**DATA SUPPLIED**
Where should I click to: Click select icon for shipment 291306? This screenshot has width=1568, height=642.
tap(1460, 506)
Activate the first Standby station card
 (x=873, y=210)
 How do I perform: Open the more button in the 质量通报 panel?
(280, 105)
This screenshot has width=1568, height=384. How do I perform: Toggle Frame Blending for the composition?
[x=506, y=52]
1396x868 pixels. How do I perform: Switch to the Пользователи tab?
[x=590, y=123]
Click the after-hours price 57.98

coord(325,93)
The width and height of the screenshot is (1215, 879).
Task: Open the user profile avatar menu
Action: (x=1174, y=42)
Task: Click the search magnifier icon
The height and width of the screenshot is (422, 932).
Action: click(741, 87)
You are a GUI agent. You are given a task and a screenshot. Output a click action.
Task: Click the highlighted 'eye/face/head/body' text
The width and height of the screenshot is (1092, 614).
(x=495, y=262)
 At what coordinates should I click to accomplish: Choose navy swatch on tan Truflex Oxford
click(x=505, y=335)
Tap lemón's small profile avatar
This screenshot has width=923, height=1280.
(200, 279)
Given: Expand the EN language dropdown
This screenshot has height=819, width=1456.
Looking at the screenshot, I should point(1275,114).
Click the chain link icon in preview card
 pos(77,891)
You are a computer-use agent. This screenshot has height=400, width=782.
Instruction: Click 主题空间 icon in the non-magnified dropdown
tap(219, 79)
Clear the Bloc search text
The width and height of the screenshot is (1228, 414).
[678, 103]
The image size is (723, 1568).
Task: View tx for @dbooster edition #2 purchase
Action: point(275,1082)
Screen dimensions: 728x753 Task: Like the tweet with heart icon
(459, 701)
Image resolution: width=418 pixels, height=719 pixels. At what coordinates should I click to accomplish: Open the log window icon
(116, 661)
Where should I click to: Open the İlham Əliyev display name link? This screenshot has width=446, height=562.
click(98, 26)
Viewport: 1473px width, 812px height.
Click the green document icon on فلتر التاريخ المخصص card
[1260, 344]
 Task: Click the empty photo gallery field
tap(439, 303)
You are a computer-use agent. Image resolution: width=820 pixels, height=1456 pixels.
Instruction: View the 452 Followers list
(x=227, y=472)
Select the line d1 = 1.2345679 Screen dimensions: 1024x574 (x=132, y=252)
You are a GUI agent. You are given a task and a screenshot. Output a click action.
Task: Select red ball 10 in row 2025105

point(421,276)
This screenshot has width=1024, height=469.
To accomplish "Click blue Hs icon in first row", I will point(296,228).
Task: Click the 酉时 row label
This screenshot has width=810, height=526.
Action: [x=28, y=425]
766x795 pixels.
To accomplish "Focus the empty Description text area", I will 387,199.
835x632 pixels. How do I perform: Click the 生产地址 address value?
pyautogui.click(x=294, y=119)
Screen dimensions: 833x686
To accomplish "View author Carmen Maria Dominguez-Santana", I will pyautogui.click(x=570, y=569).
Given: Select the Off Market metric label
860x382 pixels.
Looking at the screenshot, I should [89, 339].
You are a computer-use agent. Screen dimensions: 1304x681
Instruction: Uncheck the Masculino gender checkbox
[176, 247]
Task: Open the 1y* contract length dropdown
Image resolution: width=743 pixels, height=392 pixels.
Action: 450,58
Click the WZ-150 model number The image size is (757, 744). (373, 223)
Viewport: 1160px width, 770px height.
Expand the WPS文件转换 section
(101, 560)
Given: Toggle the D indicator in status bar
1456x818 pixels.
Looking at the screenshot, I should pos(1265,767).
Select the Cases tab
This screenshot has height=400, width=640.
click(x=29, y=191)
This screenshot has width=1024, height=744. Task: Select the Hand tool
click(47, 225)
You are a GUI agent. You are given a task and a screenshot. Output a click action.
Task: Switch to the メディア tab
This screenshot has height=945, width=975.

**ABOUT THIS TASK**
Word for word, repeat every entry listed above.

**YOUR SOLUTION**
Where should I click to: Click select icon for shipment 291306? This screenshot has width=1568, height=642.
tap(1460, 506)
Activate the first Standby station card
 (x=873, y=210)
 How do I perform: Open the more button in the 质量通报 panel?
(280, 105)
This screenshot has width=1568, height=384. How do I perform: Toggle Frame Blending for the composition?
[x=506, y=52]
1396x868 pixels. How do I perform: Switch to the Пользователи tab?
[x=590, y=123]
Click the after-hours price 57.98

coord(325,93)
The width and height of the screenshot is (1215, 879).
Task: Open the user profile avatar menu
Action: (x=1174, y=42)
Task: Click the search magnifier icon
The height and width of the screenshot is (422, 932).
Action: click(741, 87)
You are a GUI agent. You are given a task and a screenshot. Output a click action.
Task: Click the highlighted 'eye/face/head/body' text
The width and height of the screenshot is (1092, 614).
(x=495, y=262)
 At what coordinates should I click to accomplish: Choose navy swatch on tan Truflex Oxford
click(x=505, y=335)
Tap lemón's small profile avatar
This screenshot has width=923, height=1280.
(200, 279)
Given: Expand the EN language dropdown
This screenshot has height=819, width=1456.
Looking at the screenshot, I should point(1275,114).
Click the chain link icon in preview card
 pos(77,891)
You are a computer-use agent. This screenshot has height=400, width=782.
Instruction: Click 主题空间 icon in the non-magnified dropdown
tap(219, 79)
Clear the Bloc search text
The width and height of the screenshot is (1228, 414).
[678, 103]
The image size is (723, 1568).
Task: View tx for @dbooster edition #2 purchase
Action: point(275,1082)
Screen dimensions: 728x753 Task: Like the tweet with heart icon
(459, 701)
Image resolution: width=418 pixels, height=719 pixels. At what coordinates should I click to accomplish: Open the log window icon
(116, 661)
Where should I click to: Open the İlham Əliyev display name link? This screenshot has width=446, height=562.
click(98, 26)
Viewport: 1473px width, 812px height.
Click the green document icon on فلتر التاريخ المخصص card
[1260, 344]
 Task: Click the empty photo gallery field
tap(439, 303)
You are a computer-use agent. Image resolution: width=820 pixels, height=1456 pixels.
Instruction: View the 452 Followers list
(x=227, y=472)
Select the line d1 = 1.2345679 Screen dimensions: 1024x574 (x=132, y=252)
You are a GUI agent. You are given a task and a screenshot. Output a click action.
Task: Select red ball 10 in row 2025105

point(421,276)
This screenshot has width=1024, height=469.
To accomplish "Click blue Hs icon in first row", I will point(296,228).
Task: Click the 酉时 row label
This screenshot has width=810, height=526.
Action: [x=28, y=425]
766x795 pixels.
To accomplish "Focus the empty Description text area", I will 387,199.
835x632 pixels. How do I perform: Click the 生产地址 address value?
pyautogui.click(x=294, y=119)
Screen dimensions: 833x686
To accomplish "View author Carmen Maria Dominguez-Santana", I will pyautogui.click(x=570, y=569).
Given: Select the Off Market metric label
860x382 pixels.
Looking at the screenshot, I should [89, 339].
You are a computer-use agent. Screen dimensions: 1304x681
Instruction: Uncheck the Masculino gender checkbox
[176, 247]
Task: Open the 1y* contract length dropdown
Image resolution: width=743 pixels, height=392 pixels.
Action: 450,58
Click the WZ-150 model number The image size is (757, 744). (373, 223)
Viewport: 1160px width, 770px height.
Expand the WPS文件转换 section
(101, 560)
Given: Toggle the D indicator in status bar
1456x818 pixels.
Looking at the screenshot, I should pos(1265,767).
Select the Cases tab
This screenshot has height=400, width=640.
click(x=29, y=191)
This screenshot has width=1024, height=744. Task: Select the Hand tool
click(47, 225)
You are a GUI agent. You are given a task and a screenshot. Output a click action.
Task: Switch to the メディア tab
This screenshot has height=945, width=975.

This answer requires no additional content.